→ **Aim of the task**
The answer must be the complete listing, copied exactly.

#### Data provided

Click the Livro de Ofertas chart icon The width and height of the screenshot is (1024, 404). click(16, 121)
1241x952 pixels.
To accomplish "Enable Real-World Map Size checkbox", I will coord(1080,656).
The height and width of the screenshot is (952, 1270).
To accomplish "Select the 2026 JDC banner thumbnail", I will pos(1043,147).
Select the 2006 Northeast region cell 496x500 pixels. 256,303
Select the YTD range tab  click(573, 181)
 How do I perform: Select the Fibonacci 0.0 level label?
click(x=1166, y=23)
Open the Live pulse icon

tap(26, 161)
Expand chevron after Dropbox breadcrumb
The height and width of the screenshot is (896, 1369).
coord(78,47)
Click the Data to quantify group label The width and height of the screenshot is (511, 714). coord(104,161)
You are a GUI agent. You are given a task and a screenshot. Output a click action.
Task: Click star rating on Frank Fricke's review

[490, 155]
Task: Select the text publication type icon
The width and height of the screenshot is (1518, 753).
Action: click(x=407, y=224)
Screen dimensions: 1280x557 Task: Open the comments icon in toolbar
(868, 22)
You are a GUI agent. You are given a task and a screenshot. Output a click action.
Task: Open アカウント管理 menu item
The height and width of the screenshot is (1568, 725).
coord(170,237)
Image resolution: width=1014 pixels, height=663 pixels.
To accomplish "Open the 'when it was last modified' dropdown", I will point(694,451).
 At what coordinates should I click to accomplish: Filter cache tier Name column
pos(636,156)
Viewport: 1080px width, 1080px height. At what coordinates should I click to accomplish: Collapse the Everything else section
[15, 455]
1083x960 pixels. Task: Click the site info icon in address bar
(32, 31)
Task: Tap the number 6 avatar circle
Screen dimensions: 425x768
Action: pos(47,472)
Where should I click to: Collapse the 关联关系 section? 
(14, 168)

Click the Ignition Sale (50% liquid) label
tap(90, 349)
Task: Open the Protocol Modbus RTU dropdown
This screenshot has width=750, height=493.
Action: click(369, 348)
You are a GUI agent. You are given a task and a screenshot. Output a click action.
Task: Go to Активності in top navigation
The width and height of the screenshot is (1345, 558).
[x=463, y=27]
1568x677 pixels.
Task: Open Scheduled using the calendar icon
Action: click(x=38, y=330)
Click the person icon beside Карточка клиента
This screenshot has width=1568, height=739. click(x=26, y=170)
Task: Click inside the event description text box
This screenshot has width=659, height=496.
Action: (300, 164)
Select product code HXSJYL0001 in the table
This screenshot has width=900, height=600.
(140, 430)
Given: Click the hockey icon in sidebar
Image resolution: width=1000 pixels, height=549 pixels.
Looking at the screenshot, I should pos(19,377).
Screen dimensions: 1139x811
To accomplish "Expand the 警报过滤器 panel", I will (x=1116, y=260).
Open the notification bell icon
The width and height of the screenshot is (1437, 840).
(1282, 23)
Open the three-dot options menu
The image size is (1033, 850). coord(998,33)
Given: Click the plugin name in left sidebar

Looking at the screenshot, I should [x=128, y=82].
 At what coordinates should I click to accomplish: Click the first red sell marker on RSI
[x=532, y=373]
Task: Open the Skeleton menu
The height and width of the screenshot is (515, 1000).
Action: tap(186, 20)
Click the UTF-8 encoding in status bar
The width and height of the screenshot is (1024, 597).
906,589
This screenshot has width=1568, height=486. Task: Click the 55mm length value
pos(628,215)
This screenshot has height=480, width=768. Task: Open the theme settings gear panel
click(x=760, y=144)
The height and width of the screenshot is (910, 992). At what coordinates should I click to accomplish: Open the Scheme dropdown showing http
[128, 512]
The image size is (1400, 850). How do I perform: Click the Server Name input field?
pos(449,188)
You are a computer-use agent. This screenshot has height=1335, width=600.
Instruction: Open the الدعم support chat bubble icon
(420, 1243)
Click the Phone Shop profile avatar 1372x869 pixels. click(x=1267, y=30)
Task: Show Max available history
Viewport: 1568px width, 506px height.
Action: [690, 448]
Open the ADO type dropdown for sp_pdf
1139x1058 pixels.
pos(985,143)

########

→ **Task result**
Click the Livro de Ofertas chart icon The width and height of the screenshot is (1024, 404). click(16, 121)
1241x952 pixels.
To accomplish "Enable Real-World Map Size checkbox", I will coord(1080,656).
The height and width of the screenshot is (952, 1270).
To accomplish "Select the 2026 JDC banner thumbnail", I will pos(1043,147).
Select the 2006 Northeast region cell 496x500 pixels. 256,303
Select the YTD range tab  click(573, 181)
 How do I perform: Select the Fibonacci 0.0 level label?
click(x=1166, y=23)
Open the Live pulse icon

tap(26, 161)
Expand chevron after Dropbox breadcrumb
The height and width of the screenshot is (896, 1369).
coord(78,47)
Click the Data to quantify group label The width and height of the screenshot is (511, 714). coord(104,161)
You are a GUI agent. You are given a task and a screenshot. Output a click action.
Task: Click star rating on Frank Fricke's review

[490, 155]
Task: Select the text publication type icon
The width and height of the screenshot is (1518, 753).
Action: click(x=407, y=224)
Screen dimensions: 1280x557 Task: Open the comments icon in toolbar
(868, 22)
You are a GUI agent. You are given a task and a screenshot. Output a click action.
Task: Open アカウント管理 menu item
The height and width of the screenshot is (1568, 725).
coord(170,237)
Image resolution: width=1014 pixels, height=663 pixels.
To accomplish "Open the 'when it was last modified' dropdown", I will point(694,451).
 At what coordinates should I click to accomplish: Filter cache tier Name column
pos(636,156)
Viewport: 1080px width, 1080px height. At what coordinates should I click to accomplish: Collapse the Everything else section
[15, 455]
1083x960 pixels. Task: Click the site info icon in address bar
(32, 31)
Task: Tap the number 6 avatar circle
Screen dimensions: 425x768
Action: pos(47,472)
Where should I click to: Collapse the 关联关系 section? 
(14, 168)

Click the Ignition Sale (50% liquid) label
tap(90, 349)
Task: Open the Protocol Modbus RTU dropdown
This screenshot has width=750, height=493.
Action: click(369, 348)
You are a GUI agent. You are given a task and a screenshot. Output a click action.
Task: Go to Активності in top navigation
The width and height of the screenshot is (1345, 558).
[x=463, y=27]
1568x677 pixels.
Task: Open Scheduled using the calendar icon
Action: click(x=38, y=330)
Click the person icon beside Карточка клиента
This screenshot has width=1568, height=739. click(x=26, y=170)
Task: Click inside the event description text box
This screenshot has width=659, height=496.
Action: (300, 164)
Select product code HXSJYL0001 in the table
This screenshot has width=900, height=600.
(140, 430)
Given: Click the hockey icon in sidebar
Image resolution: width=1000 pixels, height=549 pixels.
Looking at the screenshot, I should pos(19,377).
Screen dimensions: 1139x811
To accomplish "Expand the 警报过滤器 panel", I will (x=1116, y=260).
Open the notification bell icon
The width and height of the screenshot is (1437, 840).
(1282, 23)
Open the three-dot options menu
The image size is (1033, 850). coord(998,33)
Given: Click the plugin name in left sidebar

Looking at the screenshot, I should [x=128, y=82].
 At what coordinates should I click to accomplish: Click the first red sell marker on RSI
[x=532, y=373]
Task: Open the Skeleton menu
The height and width of the screenshot is (515, 1000).
Action: tap(186, 20)
Click the UTF-8 encoding in status bar
The width and height of the screenshot is (1024, 597).
906,589
This screenshot has width=1568, height=486. Task: Click the 55mm length value
pos(628,215)
This screenshot has height=480, width=768. Task: Open the theme settings gear panel
click(x=760, y=144)
The height and width of the screenshot is (910, 992). At what coordinates should I click to accomplish: Open the Scheme dropdown showing http
[128, 512]
The image size is (1400, 850). How do I perform: Click the Server Name input field?
pos(449,188)
You are a computer-use agent. This screenshot has height=1335, width=600.
Instruction: Open the الدعم support chat bubble icon
(420, 1243)
Click the Phone Shop profile avatar 1372x869 pixels. click(x=1267, y=30)
Task: Show Max available history
Viewport: 1568px width, 506px height.
Action: [690, 448]
Open the ADO type dropdown for sp_pdf
1139x1058 pixels.
pos(985,143)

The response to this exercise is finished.